The fall in production orders from the US and the EU also affects Vietnam, which has boomed as a manufacturing hub as more trade moved away from China.
Since the beginning of this year, 12,500 businesses have been closed per month, an increase of 24.8% year-on-year, according to the Vietnam General Statistics Office report. The combination of the lack of production orders and rising interest rates on loans in Vietnam from 6.5% to 13.2% led many companies to close factories instead of signing new order contracts, according to HLS. Canceled ocean sailings bound for Vietnam are up 50% in December.
Surprise the increase in European production
In contrast to the decline in orders from China, trade data analyzed by Project44 indicates that the route from Europe to the US is “one of the possibly most surprising and certainly most important developments since the beginning of 2020,” according to Brazil.
“This sharp increase cannot be explained by the pandemic alone. But a strategic shift from over-reliance on trade with China and geopolitical tensions over Russia are the main drivers of the trade boom between the EU and the US,” he said.
The world trade map is rapidly being redrawn, with EU-US trade and investment in the US soaring as economic relations between the West and China come under scrutiny. This year, the U.S. imported more goods from Europe than from China — a big shift from the 2010s, according to Project 44.
For their part, European manufacturers, battling skyrocketing energy prices and inflation, are increasingly exporting to and investing in the US, Brazil said.

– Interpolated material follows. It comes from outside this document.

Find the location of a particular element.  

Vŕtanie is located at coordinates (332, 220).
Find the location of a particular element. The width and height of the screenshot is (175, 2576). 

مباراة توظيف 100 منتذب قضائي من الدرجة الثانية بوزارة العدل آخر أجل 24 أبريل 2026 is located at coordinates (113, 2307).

German exports to the US were almost 50% higher year on year in September. The German mechanical engineering sector has increased its exports to the US by almost 20% in a year-over-year comparison of the first nine months of 2022, according to Project 44.

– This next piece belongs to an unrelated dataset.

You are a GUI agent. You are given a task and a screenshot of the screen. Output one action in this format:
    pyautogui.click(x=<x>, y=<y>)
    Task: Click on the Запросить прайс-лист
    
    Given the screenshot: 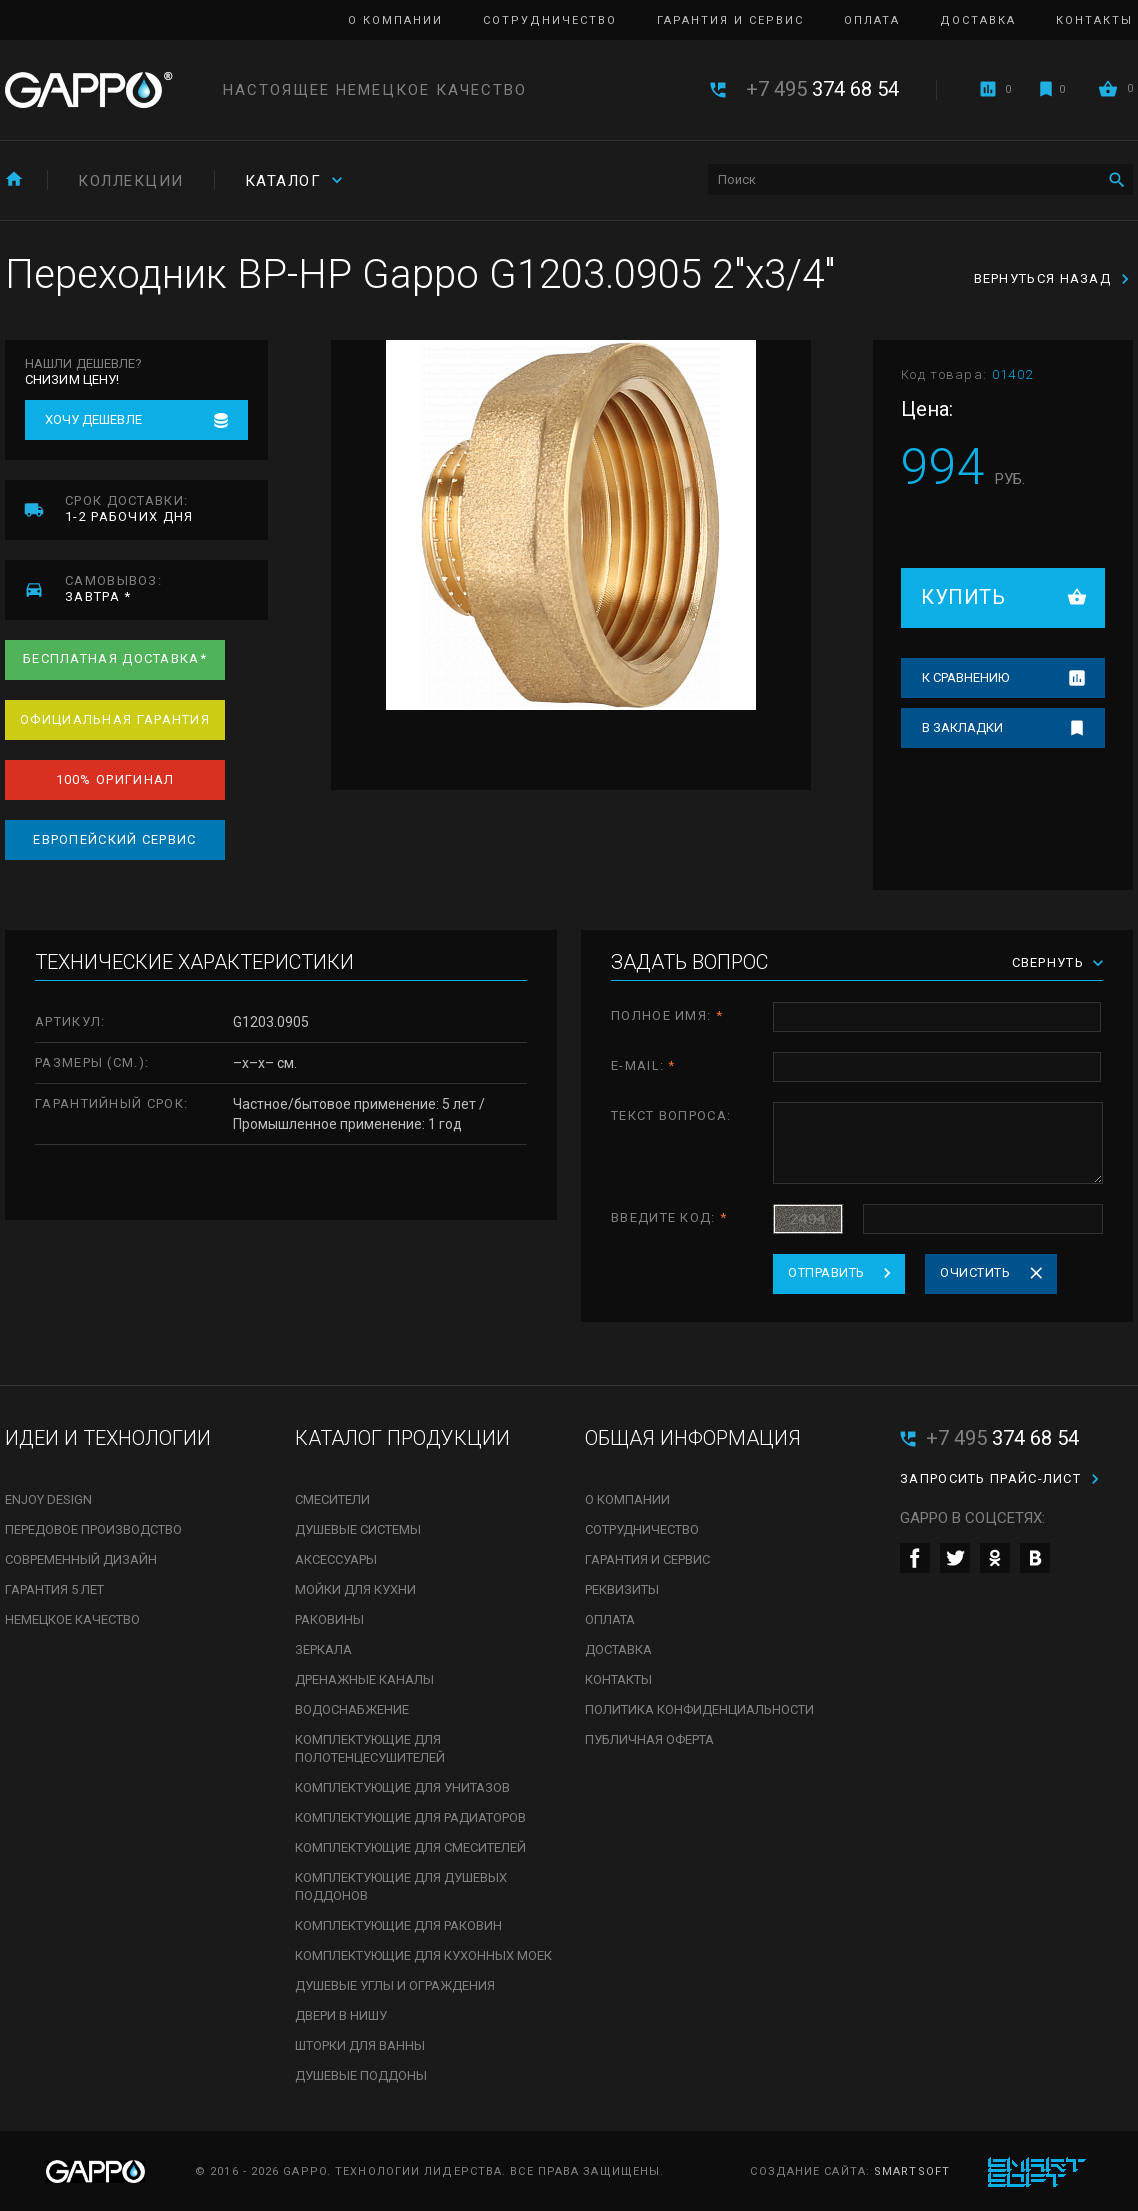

The CNBC Supply Chain Heat Map data providers are Everstream Analytics, an artificial intelligence and predictive analytics company; global freight booking platform Freightos, creator of the Freightos Baltic Dry Index; logistics service provider OL USA; supply chain intelligence platform FreightWaves; supply chain platform Blume Global; external logistics service provider Orient Star Group; global marine analytics provider MarineTraffic; maritime visibility data company Project44; maritime transport data company MDS Transmodal UK; benchmarking of sea and air freight rates and market analysis platform Xeneta; leading research and analytics provider Sea-Intelligence ApS; Crane Global logistics; DHL worldwide forwarding; freight logistics service provider Seko Logistics; Planet, a provider of global daily satellite imagery and geospatial solutions, and ITS Logistics provide port and rail freight services in 22 coastal ports and 30 rail ramps across North America.